In una lunga intervista al Corriere della Sera, Gianluigi Buffon ripercorre la sua lunga carriera. L'ex portiere bianconero parla anche della Supercoppa e del divario tra Inter e Juve in programma il 12 gennaio salvo rinvio: "In gara secca per me è 50-50, perché la Juve al di là dei momenti contingenti ha ancora individualità con caratura eccelsa e quindi può vincere qualsiasi tipo di sfida, come ha fatto con il Chelsea".
senza categoria
Buffon: “Supercoppa Inter-Juve, 50 e 50. Marotta intelligenza animalesca. Mi disturba…”
La lunga intervista rilasciata dal portiere del Parma al Corriere della Sera
Quando Marotta lasciò la Juve, Barzagli disse che «è impossibile trovare a certi livelli un dirigente con la sua empatia». Questo aspetto fu sottovalutato dalla Juve?
«Sì, è determinante avere empatia e quel tipo di esperienza e sensibilità nel modo di agire e rapportarsi con gli altri: chi prendere, chi comprare, cosa cambiare di un gruppo di lavoro. Marotta in questo aveva un’intelligenza animalesca, istintiva, che hanno solo i professionisti con capacità superiori. È innegabile».
Prevale un po’ di rimpianto per non esserci stato all’Europeo o la voglia di tornare per il Mondiale?
«Sulla Nazionale non ho rimpianti. Quello che mi disturba è quando qualcuno mi dice “se ti chiamassero come terzo portiere potresti andare al Mondiale”…».
Perché la disturba?
«Sono stato il capitano della Nazionale è quindi so cosa significhi l’importanza di un gruppo: bisogna lasciare un c.t. capace come Mancini sereno e libero di fare le proprie scelte, senza rompimenti di scatole. E nessuno mi deve fare alcun regalo: me li faccio da solo, se ci riesco, perché lo sport è meritocrazia. Posso anche pensare che fare il terzo portiere sia troppo penalizzante, per come sto adesso».
Lei ha detto che la Juve con Ronaldo ha smarrito il suo Dna di squadra, perdendo la competizione all’interno del gruppo. Ma è stato un meccanismo inconscio o ve ne rendevate conto?

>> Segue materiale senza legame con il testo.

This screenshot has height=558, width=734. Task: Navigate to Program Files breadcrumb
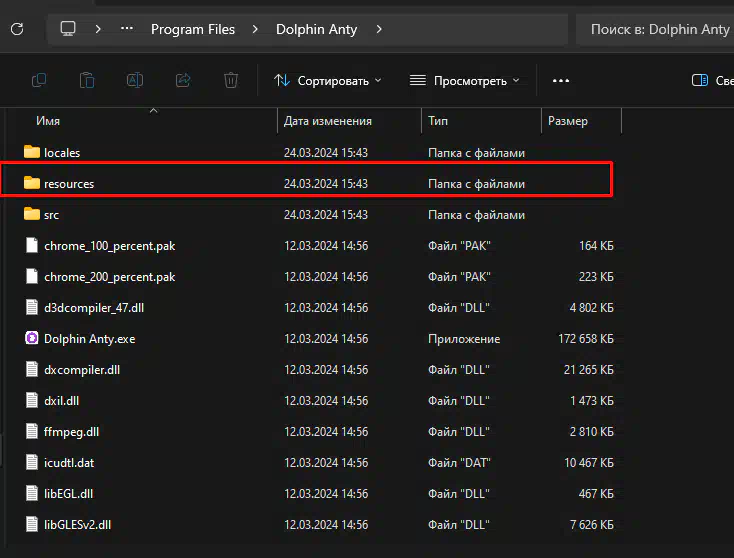(x=193, y=29)
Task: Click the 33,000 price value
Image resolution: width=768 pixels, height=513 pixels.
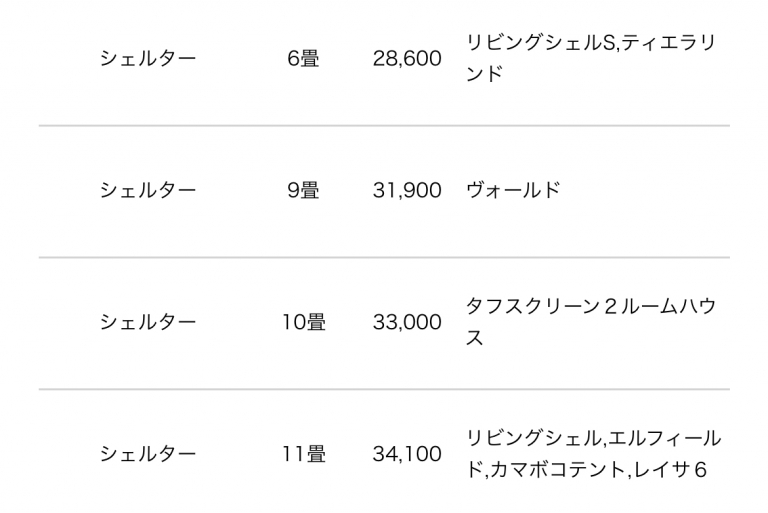Action: pyautogui.click(x=406, y=323)
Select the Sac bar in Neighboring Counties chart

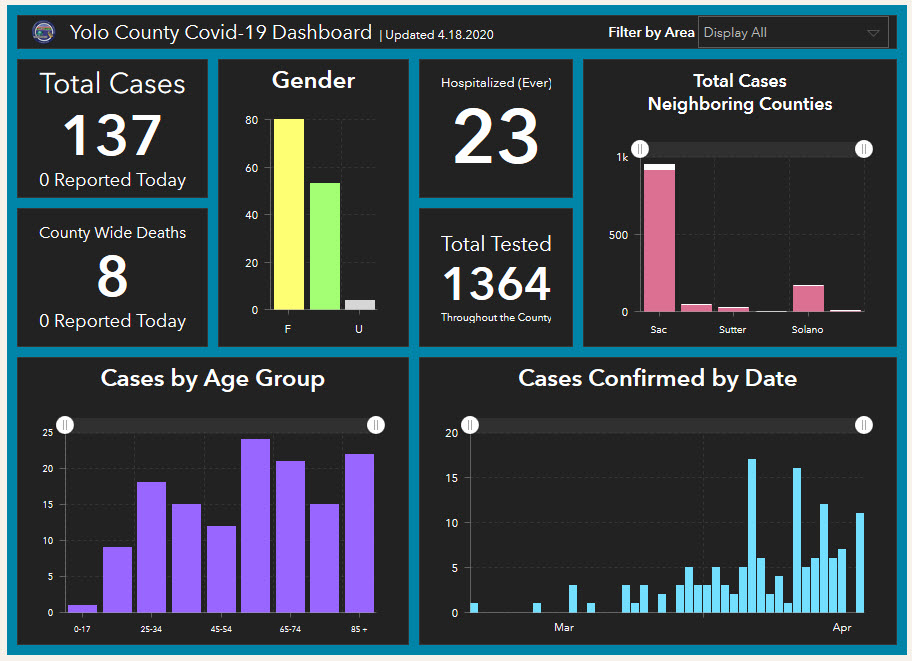point(659,240)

«Ho detto questo perché lo penso e facendo una riflessione più approfondita arrivo a dire che chiaramente la colpa non è di Cristiano, perché lui è quello e quando prendi un giocatore di quel calibro tu sai a cosa vai incontro. C’è da capire se gli altri sono preparati e secondo me molti giocatori non erano pronti a poter condividere un certo tipo di esperienza. Vuoi o non vuoi, un po’ tutti si sentono Cristiano e questo non deve mai accadere, soprattutto in realtà come la Juve. Quando lui è arrivato a Torino, io sono andato a Parigi. E quando sono tornato ho visto qualcosa di diverso, che non mi ricordava più quello che avevo lasciato».